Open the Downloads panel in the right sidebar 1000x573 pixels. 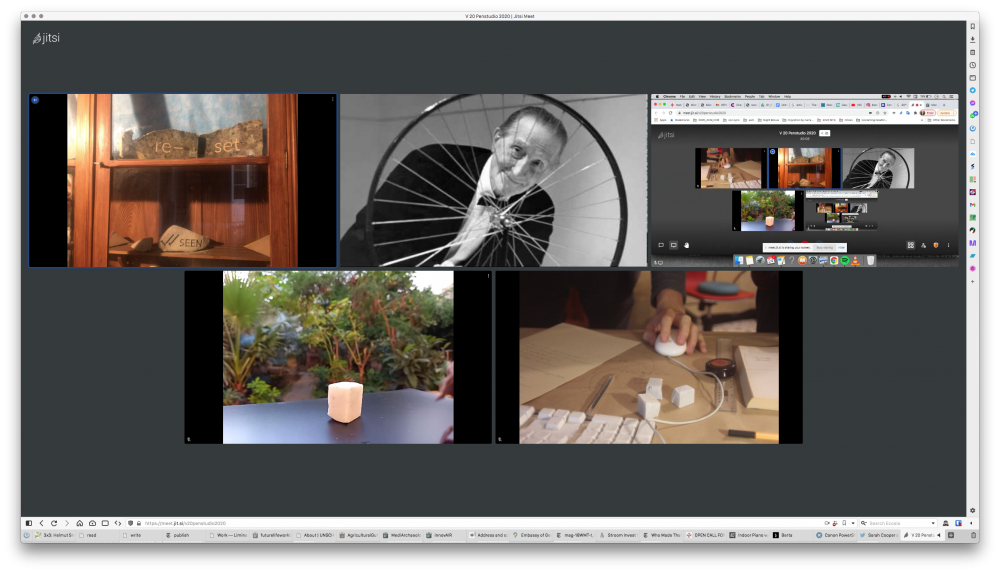click(973, 39)

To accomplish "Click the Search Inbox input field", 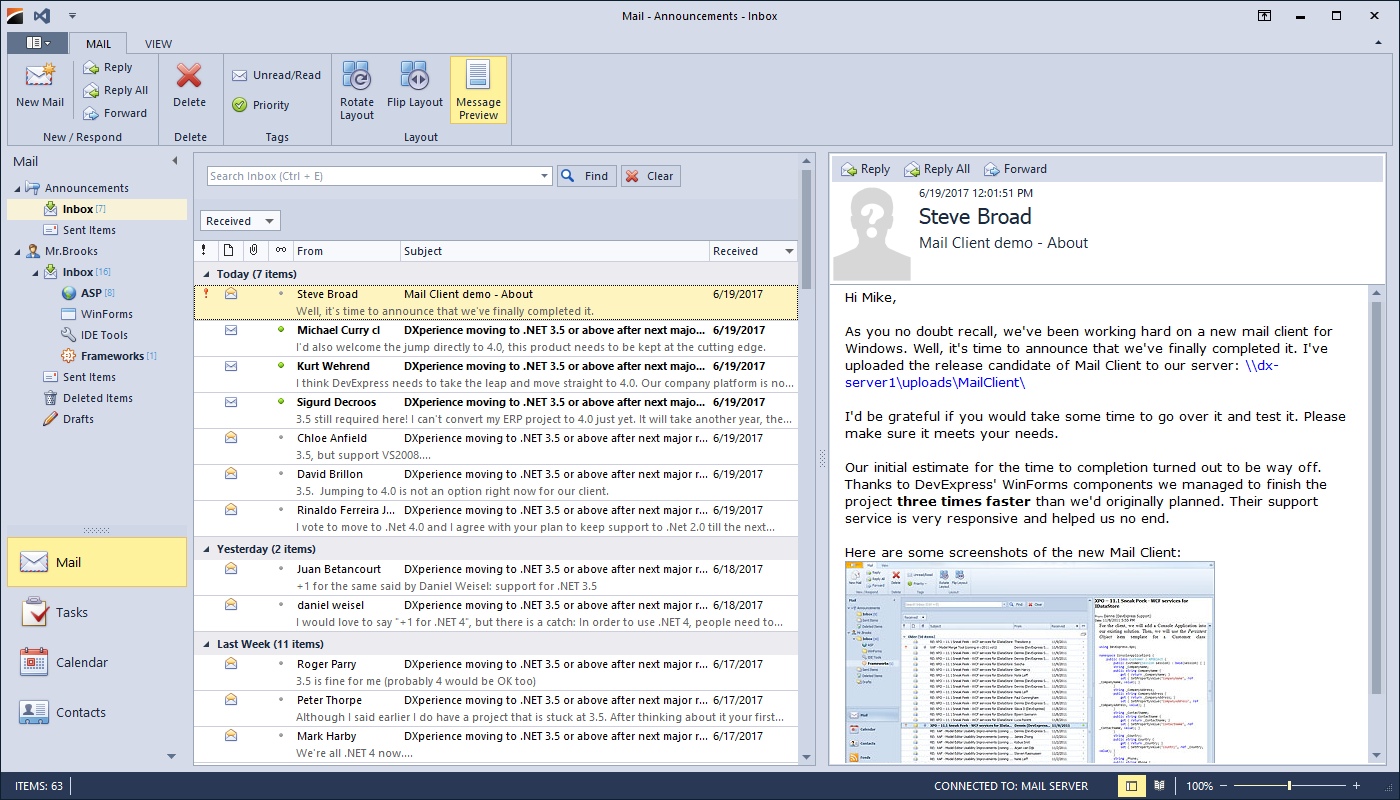I will coord(372,176).
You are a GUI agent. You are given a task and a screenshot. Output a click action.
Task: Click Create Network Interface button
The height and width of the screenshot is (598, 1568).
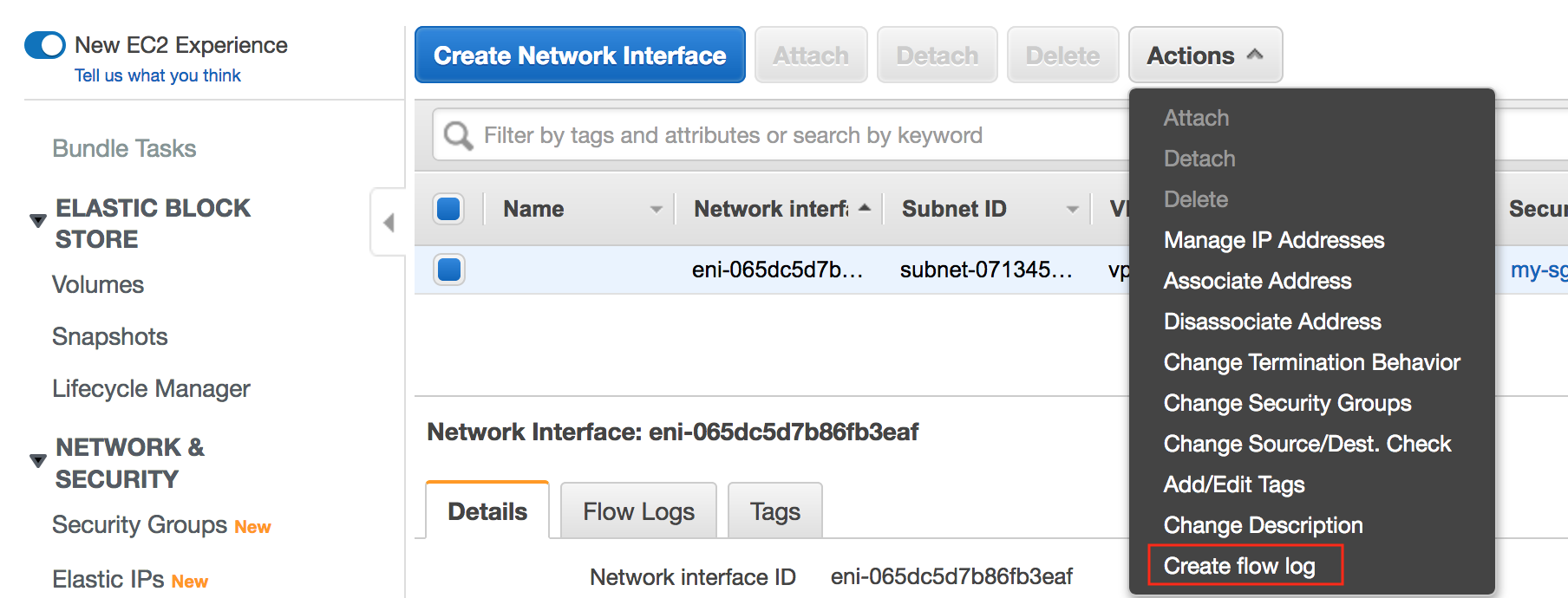click(x=580, y=55)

+-------+

Where the line with "Task: Click Create Network Interface button" appears, begin there and transcribe exactly through the last line of the data, leaving all pictures aside.

Task: Click Create Network Interface button
The height and width of the screenshot is (598, 1568).
click(x=580, y=55)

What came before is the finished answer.